| DIRECTIONS FOR THIS TASK |
From the data below, copy each line that includes the word "screenshot".

| MATERIAL SHOWN |
════════════════════

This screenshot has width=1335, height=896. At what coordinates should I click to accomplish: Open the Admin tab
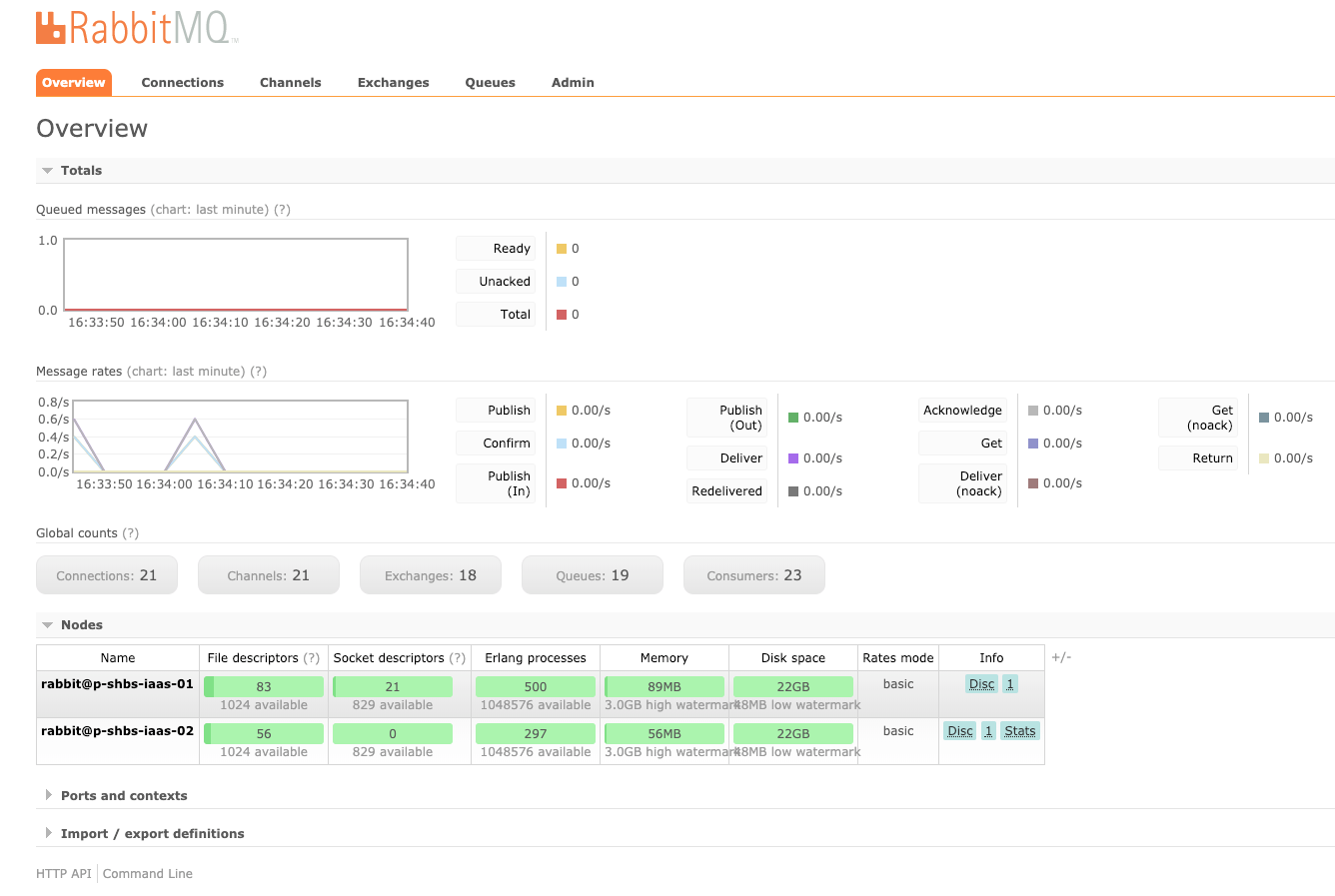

════════════════════

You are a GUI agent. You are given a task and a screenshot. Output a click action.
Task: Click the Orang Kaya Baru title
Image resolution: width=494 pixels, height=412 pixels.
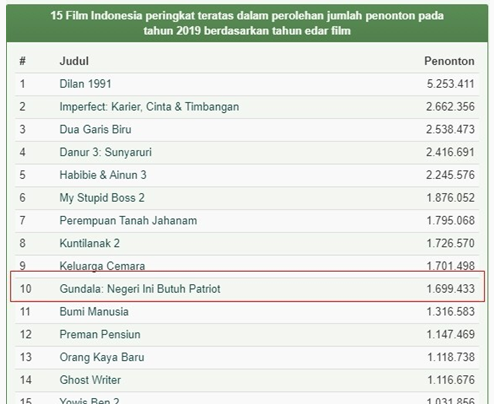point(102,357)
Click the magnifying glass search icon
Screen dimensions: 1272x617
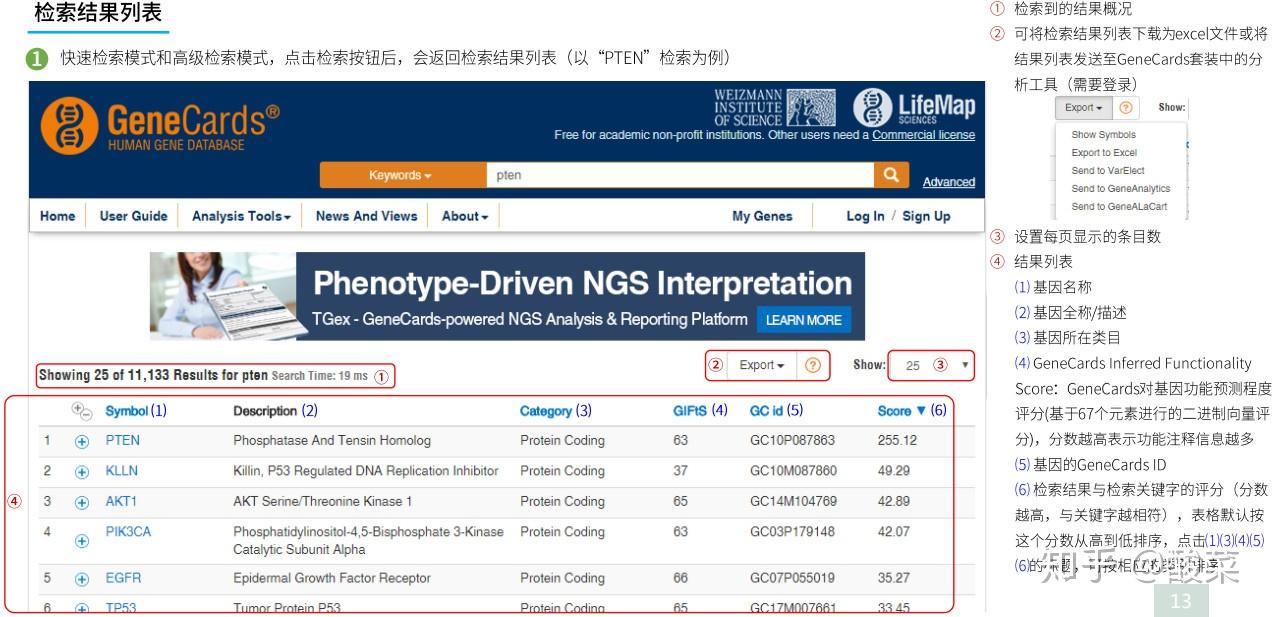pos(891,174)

════════════════════

| COMPLETED EXERCISE |
This screenshot has width=1335, height=896. At what coordinates should I click to accomplish: Open the Admin tab
You are a GUI agent. You are given a task and a screenshot. Output a click action.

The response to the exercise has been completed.